→ **WORK INSTRUCTIONS**: Could you write out every one of the entries below word for word, leaving out the pictures?

→ **RECORDS FOR THIS EXERCISE**:
*-*-*

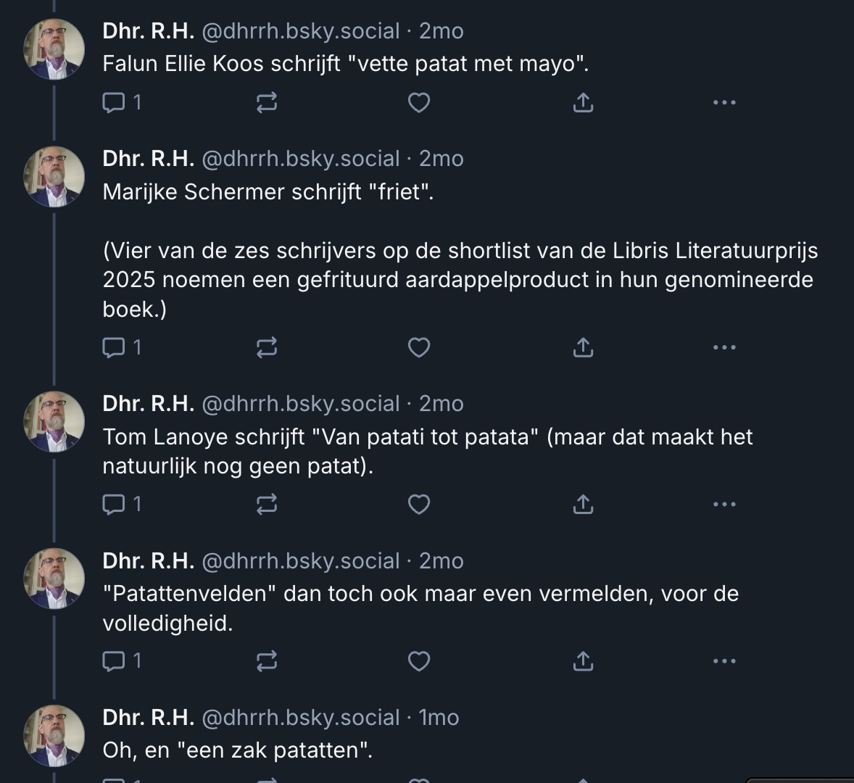Screen dimensions: 854x783
Task: Repost the Libris Literatuurprijs shortlist post
Action: (267, 348)
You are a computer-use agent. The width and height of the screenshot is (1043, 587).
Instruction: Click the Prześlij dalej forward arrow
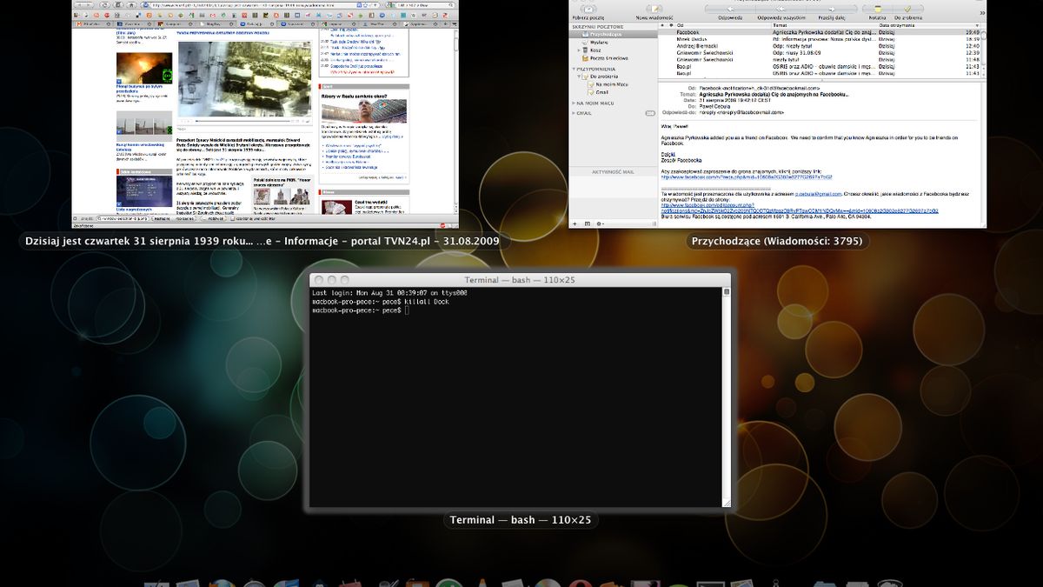832,9

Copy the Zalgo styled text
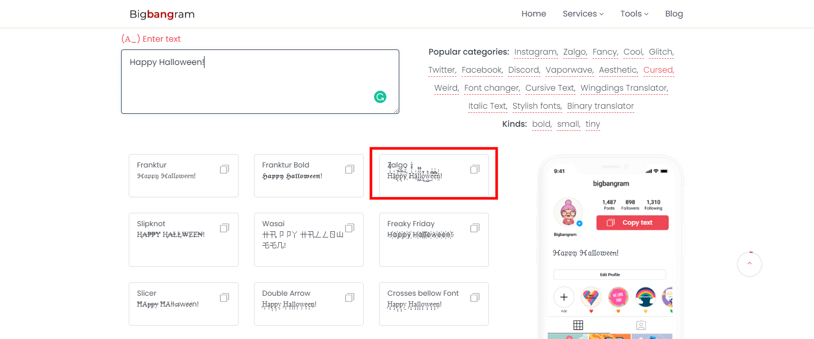point(475,170)
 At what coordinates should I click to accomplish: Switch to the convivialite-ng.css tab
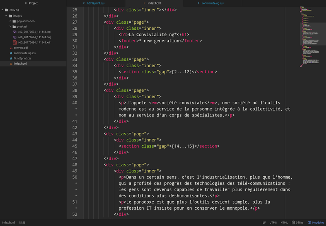pyautogui.click(x=213, y=3)
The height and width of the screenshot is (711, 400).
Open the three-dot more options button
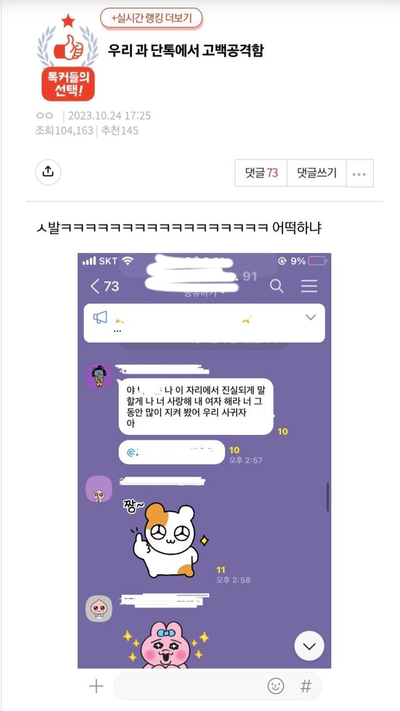pyautogui.click(x=359, y=173)
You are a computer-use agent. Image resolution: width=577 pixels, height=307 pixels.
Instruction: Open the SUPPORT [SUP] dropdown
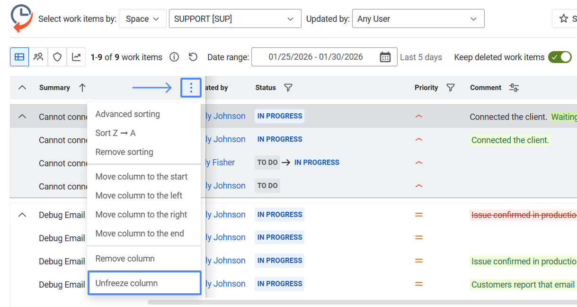tap(235, 19)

*-*-*

→ **RESPONSE TO THE EXERCISE**:
Screen dimensions: 854x783
Task: Repost the Libris Literatuurprijs shortlist post
Action: (267, 348)
You are a computer-use agent. The width and height of the screenshot is (1043, 587).
Instruction: Click the Prześlij dalej forward arrow
832,9

Copy the Zalgo styled text
point(475,170)
 At what coordinates should I click to accomplish: Switch to the convivialite-ng.css tab
pyautogui.click(x=213, y=3)
The height and width of the screenshot is (711, 400).
Open the three-dot more options button
pyautogui.click(x=359, y=173)
You are a computer-use agent. Image resolution: width=577 pixels, height=307 pixels.
Instruction: Open the SUPPORT [SUP] dropdown
tap(235, 19)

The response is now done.